■ **Given text**

▼

Dear Dean Brodhead:

So I hear you’re putting together a committee on undergraduate education. I would apply to serve, but as is the case for so many things at Yale, solicitations from graduating seniors seem unwelcome if not irrelevant. But if my undergraduate education has taught me anything, it is that as a Yale student the world revolves around me and my opinion is not only infallible but interesting as well. I assume that with recent mail delays your request for my personal advice is merely in transit, but I am willing to pre-emptively offer my thoughts on some of the less positive aspects of a Yale education.

Kill Seminars

At first glance, everyone likes seminars. They sound important, their material is focused and interesting, the workload helium-light, and the contact hours minimal. Once a millennia, when the planets align with Harkness tower and the sparrows of Capistrano roost in the New Haven elms, one experiences an admissions viewbook-worthy seminar meeting. As autumnal leaves sway in the breeze, earnest students argue intelligently about the week’s reading while a tweed-wrapped professor mediates and enlightens.

The rest of the time, seminars become a two-hour challenge to avoid capture by the course-reading police. Flip purposefully through your packet “looking for a quote,” or focus debate on the shades of meaning of a single sentence, and you too can appear prepared for class.

▲

■ **Dataset content**
▼

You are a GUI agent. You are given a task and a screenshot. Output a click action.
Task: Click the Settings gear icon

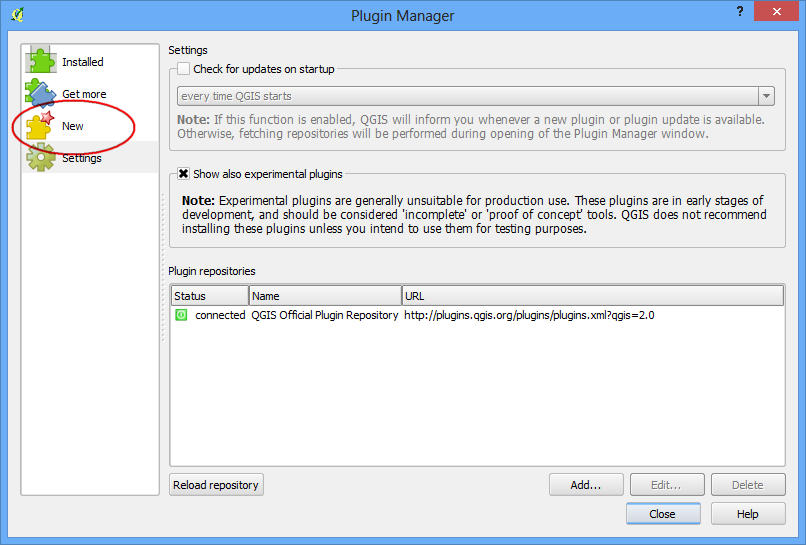[x=41, y=157]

▲

■ **Requirements**
1 – Using the letter to Dean Brodhead, decide whether each statement agrees with it: (a) Seminars carry a heavy workload. (b) Seminar contact hours are minimal. (c) Seminars become a two-hour challenge to avoid capture by the course-reading police. Answer yes or no for each, and quote the words from the letter that decide it.
2 – Repeat word for word the passage of the letter to Dean Brodhead starting at "Kill Seminars" and ending at "mediates and enlightens.".
3 – Condense the paragraph of the letter to Dean Brodhead that begins "At first glance, everyone likes seminars" into a short list that keeps its main facts.
The material plays no part in this work.

■ **Answers for the tasks**
1 –
(a) No: "the workload helium-light"
(b) Yes: "the contact hours minimal"
(c) Yes: "seminars become a two-hour challenge to avoid capture by the course-reading police"

2 –
Kill Seminars

At first glance, everyone likes seminars. They sound important, their material is focused and interesting, the workload helium-light, and the contact hours minimal. Once a millennia, when the planets align with Harkness tower and the sparrows of Capistrano roost in the New Haven elms, one experiences an admissions viewbook-worthy seminar meeting. As autumnal leaves sway in the breeze, earnest students argue intelligently about the week’s reading while a tweed-wrapped professor mediates and enlightens.

3 –
- At first glance, everyone likes seminars. They sound important, their material is focused and interesting, the workload is very light, and contact hours are minimal.
- Only very rarely does one experience a seminar meeting worthy of an admissions viewbook.
- In such a meeting, earnest students argue intelligently about the week's reading while a tweed-wrapped professor mediates and enlightens.